Помнят. Тимошка в спальне на полу расположился по-турецки. Еще не привык сидеть на стульях, еще хриплый – ларингит. Откуда его доставили; в какие края он заехал в трюме теплохода; где шла война, о которой он рассказывал? Мал был Колька-Свисток, не запомнил. Тимошка сипит: «Один солдат ей загнул салазки – понял? – а второй ей туда бутылку – горлышком, от пива бутылка – она визгом, а он бутылку каблуком, понял? Загнал. – Тимошка облизнул губы. – Сигарету курит – понял? – и каблуком. Посмотрел – а баба корчится – и в пузу ногой, бутылка – понял? – лопнула, снаружи было слышно…» В углу напротив стоит няня Сима, вся белая, угол косынки в зубах…
Тогда ему было шесть лет – человеческий детеныш; что посеют, то и взойдет… Он закряхтел. Он всегда кряхтел или стонал, вспоминая Тимошку, «снаружи было слышно», и няню Симу.
Ладно, к делу… Рабочая гипотеза: раджаны создали свой мир постепенно, непротиворечиво, заботливо, чтобы разум не вступал в противоречие с действительностью.
Врачи молчали. Пуст был хирургический стол, выросший заново, после того как его срезали вместе с Рафаилом. И внезапно прозвенел крик: «Раджта-ам, го-ониа! – Люди, к гонии!» И Кольке почему-то стало страшно. Выбежал Лахи – с видимым облегчением, – а Колька сидел и думал: «Все повторяется. Что повторяется? Все. Устал я, пусть повторяется».
…Дхарма проговорила: «Это Большезубые». Тут же ввалился Лахи с рычанием:
– Охотники идут за свежими ранами, у-а-рр! Повеселится старый Лахи. Не иначе огромные Большезубые прорвались между нашим постом и Рагангой! Они жаждут крови слонят, а я жажду их крови!!! Крови Охотников, – пояснил Лахи для Кольки.
Дхарма сказала:
– Не пойти ли мне, Лахи?
Колька с тенью интереса обернулся – как оборвет ее старший Врач?

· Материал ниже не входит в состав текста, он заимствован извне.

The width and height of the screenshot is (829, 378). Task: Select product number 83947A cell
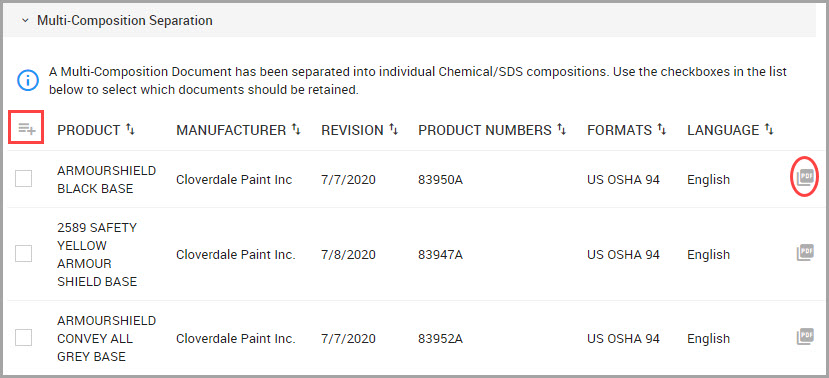(440, 254)
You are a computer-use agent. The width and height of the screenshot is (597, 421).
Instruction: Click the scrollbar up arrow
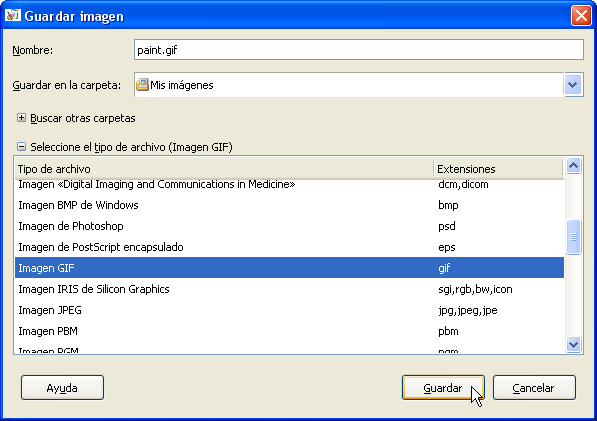coord(573,166)
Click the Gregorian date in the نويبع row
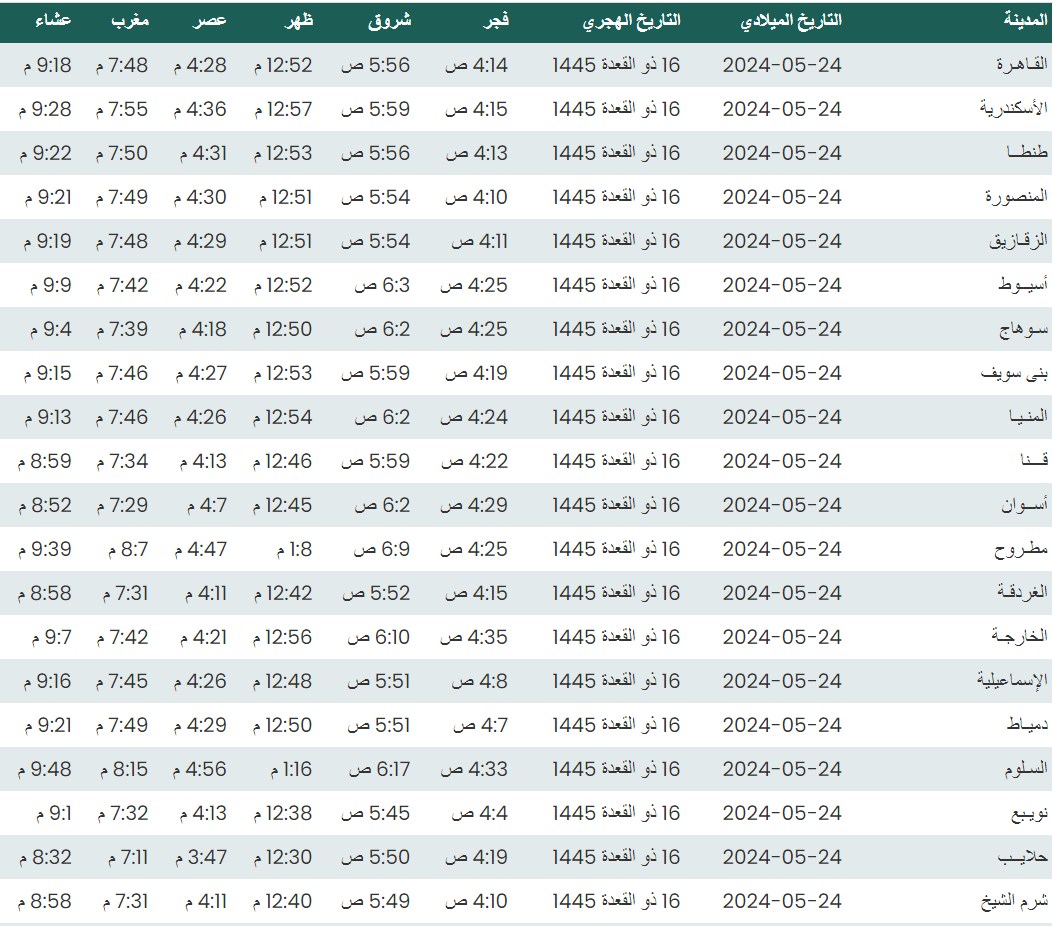This screenshot has width=1053, height=926. coord(782,813)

– О жадная молодежь второй четверти! – крикнул Лахи. – Твой желтобородый останется со мной, я скормлю его тело нардикам!
Колька вдруг попросил:
– Не возьмут ли меня на охоту?
– На Охоту! – поправил Врач. – Одевайтесь, вы двое, а я, старикашка, поплетусь и спрошу Джаванара о тебе, желтобородый!
Глава 3
Снять ботинки Дхарма не разрешила. Она была права – для ходьбы на мягкой подошве нужна привычка. Зато прочий охотничий туалет Колька получил: шапочку, нагрудник, шорты, перевязь для лука и колчана. Сумка и пояс у него были свои. Пистолет он устроил на перевязи, в гнезде для большого ножа, и вытряхнул из сумки лишнее, оставив складной ножик да горсть орехов как энзэ. От большого охотничьего ножа он отказался, но выбрал на складе у Кузнеца звенящий лук, с усилием натяга килограммов на тридцать пять.

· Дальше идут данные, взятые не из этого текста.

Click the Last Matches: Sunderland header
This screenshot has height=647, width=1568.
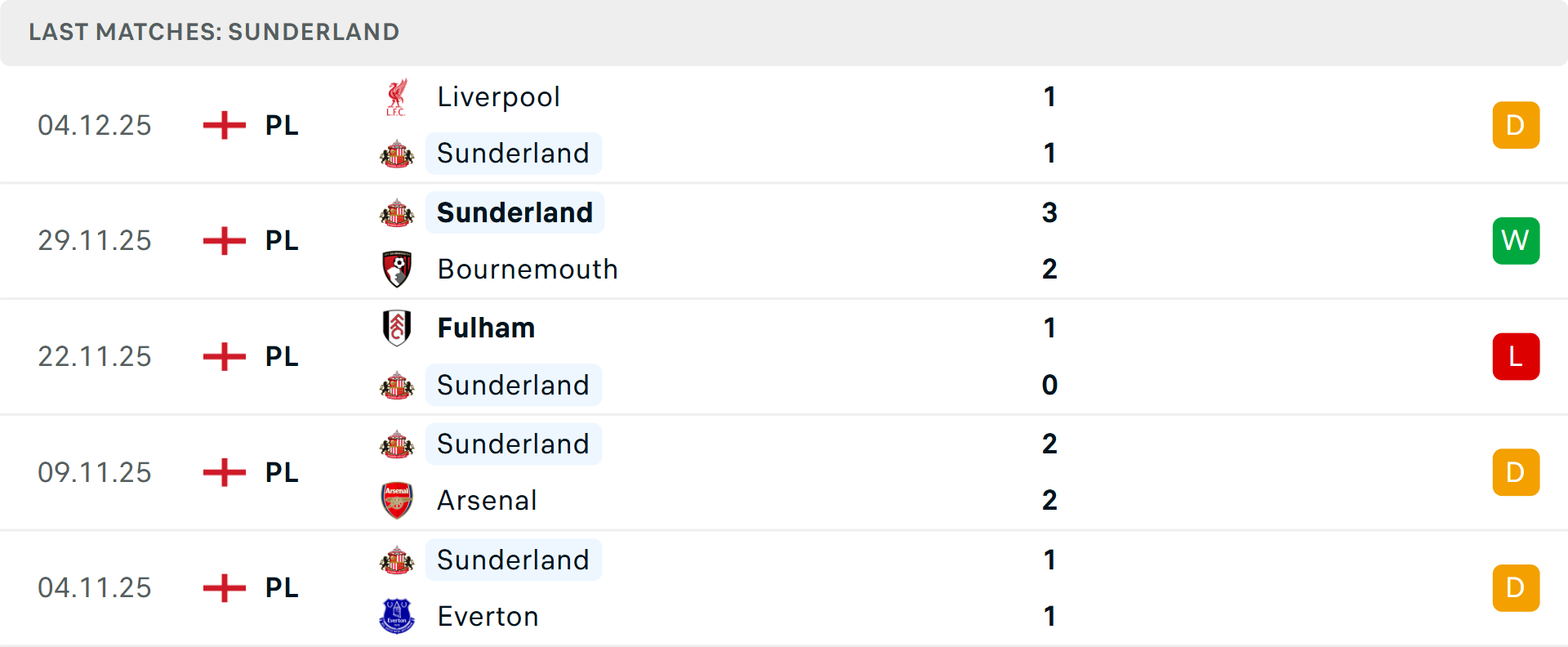[x=214, y=32]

– Лук для женщины, – мрачно заметил Кузнец. – Для тебя приготовлен другой.
Другой был на добрых пятьдесят килограммов, и Колька не решился его принять. Он видел, какие бицепсы и плечи у Охотников и как они тренируются, каждую свободную минуту натягивая луки. Он вышел на место сбора, чувствуя себя ловко в подогнанном снаряжении. Кто-то загодя побеспокоился, выбрав для него одежду и оружие, и он подумал об этом с вялым удовлетворением.